2020 年 12 月、群馬県前橋市に6年半近くの時を掛けて開業した「白井屋ホテル」が話題を呼んでいます。ホテルの創業者は前橋市出身であり、静かになった故郷を再び活性化させたいとの思いから、ホテルが様々な文化・アート・交流の場となることを望み「街のリビングルーム」として造り上げました。旧白井屋を大胆にリノベーションしたヘリテージタワーと、旧河川(馬場川)の土手をイメージして新築されたグリーンタワーの2棟が並んでいます。
昨年の開業に続き、今現在、最も話題となっているのは、ホテル施設として新たに2021年9月17日、敷地内にブルーボトルコーヒーの新店「ブルーボトルコーヒー 白井屋カフェ」がオープンしたことです。カフェは、白井屋ホテルの敷地にある2棟のホテルの内、ヘリテージタワーにある緑の小山のような部分の路面店です。すぐ前を馬場川が流れ、遊歩道もあることからのんびりとベンチに座り過ごすには最高の気分です。

===============

_問題 1_.
白井屋ホテルについての文章を、「昨年の開業に続き、今現在、最」という語句を含むところから書き始め、「り過ごすには最高の気分です。」のところで書き終えるように、一字一句違えずに書き写しなさい。
_問題 2_.
白井屋ホテルについての文章によると、「ブルーボトルコーヒー 白井屋カフェ」がオープンしたのは何年何月何日か。
_問題 3_.
白井屋ホテルについての文章を、その最後の文の次から書き継ぎなさい。
この後に続くエントリーは、白井屋ホテルについての文章とは別の出典から取られたものです。

_提供資料_.
===============

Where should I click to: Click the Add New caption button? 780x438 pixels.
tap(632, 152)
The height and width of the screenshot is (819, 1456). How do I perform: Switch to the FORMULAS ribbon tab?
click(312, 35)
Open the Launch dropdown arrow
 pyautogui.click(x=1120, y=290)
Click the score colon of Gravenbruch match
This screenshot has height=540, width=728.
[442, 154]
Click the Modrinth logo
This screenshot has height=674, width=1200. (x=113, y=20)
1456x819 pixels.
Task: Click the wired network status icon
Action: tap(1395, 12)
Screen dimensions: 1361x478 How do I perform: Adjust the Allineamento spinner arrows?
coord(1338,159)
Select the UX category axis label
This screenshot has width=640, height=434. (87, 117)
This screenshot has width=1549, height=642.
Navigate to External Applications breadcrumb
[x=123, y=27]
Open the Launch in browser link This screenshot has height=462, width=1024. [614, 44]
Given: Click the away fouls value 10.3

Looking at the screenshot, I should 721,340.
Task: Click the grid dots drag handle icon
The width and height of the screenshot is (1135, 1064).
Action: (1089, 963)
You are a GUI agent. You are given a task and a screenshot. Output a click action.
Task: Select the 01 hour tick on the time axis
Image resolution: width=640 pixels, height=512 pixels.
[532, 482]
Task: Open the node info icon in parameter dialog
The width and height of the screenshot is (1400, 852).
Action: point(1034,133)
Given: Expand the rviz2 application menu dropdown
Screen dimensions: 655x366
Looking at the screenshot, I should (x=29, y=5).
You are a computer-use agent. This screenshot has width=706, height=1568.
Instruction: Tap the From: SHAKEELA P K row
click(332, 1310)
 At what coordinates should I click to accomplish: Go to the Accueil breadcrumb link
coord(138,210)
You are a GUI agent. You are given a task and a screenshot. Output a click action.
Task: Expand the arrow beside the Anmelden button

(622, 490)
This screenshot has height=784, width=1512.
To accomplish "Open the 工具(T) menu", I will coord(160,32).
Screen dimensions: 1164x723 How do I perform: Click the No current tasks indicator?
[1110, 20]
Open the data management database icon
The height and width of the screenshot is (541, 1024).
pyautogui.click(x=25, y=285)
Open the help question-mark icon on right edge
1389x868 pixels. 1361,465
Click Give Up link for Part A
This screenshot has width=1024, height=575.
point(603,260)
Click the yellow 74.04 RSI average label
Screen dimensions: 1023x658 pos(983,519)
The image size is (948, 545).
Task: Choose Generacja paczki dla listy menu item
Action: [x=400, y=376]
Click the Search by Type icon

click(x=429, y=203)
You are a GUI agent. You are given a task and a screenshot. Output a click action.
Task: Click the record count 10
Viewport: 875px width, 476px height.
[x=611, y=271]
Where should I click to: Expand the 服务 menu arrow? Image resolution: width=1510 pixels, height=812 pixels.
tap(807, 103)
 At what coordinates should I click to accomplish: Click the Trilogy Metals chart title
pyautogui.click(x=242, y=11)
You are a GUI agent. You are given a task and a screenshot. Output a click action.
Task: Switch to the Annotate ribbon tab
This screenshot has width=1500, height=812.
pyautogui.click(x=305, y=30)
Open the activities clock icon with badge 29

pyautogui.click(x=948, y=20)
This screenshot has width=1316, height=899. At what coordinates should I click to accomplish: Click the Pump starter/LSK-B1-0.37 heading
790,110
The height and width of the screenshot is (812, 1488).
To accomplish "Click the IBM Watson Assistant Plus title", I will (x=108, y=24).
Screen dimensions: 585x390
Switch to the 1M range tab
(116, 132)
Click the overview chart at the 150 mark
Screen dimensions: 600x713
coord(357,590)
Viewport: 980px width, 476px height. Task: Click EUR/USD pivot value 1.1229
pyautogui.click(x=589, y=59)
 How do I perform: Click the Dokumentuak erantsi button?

===============

_解答 1_.
昨年の開業に続き、今現在、最も話題となっているのは、ホテル施設として新たに2021年9月17日、敷地内にブルーボトルコーヒーの新店「ブルーボトルコーヒー 白井屋カフェ」がオープンしたことです。カフェは、白井屋ホテルの敷地にある2棟のホテルの内、ヘリテージタワーにある緑の小山のような部分の路面店です。すぐ前を馬場川が流れ、遊歩道もあることからのんびりとベンチに座り過ごすには最高の気分です。

_解答 2_.
2021年9月17日

_解答 3_.
そしてもうひとつ、11月初旬にオープンする予定の「白井屋ザ・ベーカリー」も待たれています。バゲットから菓子パンまで、さまざまなパンを店舗内の窯で焼いて毎日新鮮なパンを食べていただけるお洒落な街のパン屋を目指しているといいます。そうなると、馬場川沿いには先にオープンしていた「白井屋ザ・パティスリー」を含め3店舗が並ぶこととなり、人の往来も期待ができるようになればと、ホテルオーナーはあくまでも街の人々との繋がりについて期待をかけています。
とはいえ、「白井屋ホテル」はアートデスティネーションとして、多様な分野のクリエイターの方々の作品を見る楽しみもあります。300 年以上の歴史ある旅館に新たな息吹を与えた建築家の藤本壮介による建物、国内外のアーティストによる作品の数々、地元の食材を活かしたミシュラン2つ星シェフ監修の食事、個性派のフィンランド式サウナ、茶室もあるなど、様々に地域に広く開かれています。
また、このホテルでは米国の有名インテリア雑誌 AD(Architectural Digest / アーキテクチュラル・ダイジェスト)より、「2021 AD Great Design Hotel Award」も受賞しています。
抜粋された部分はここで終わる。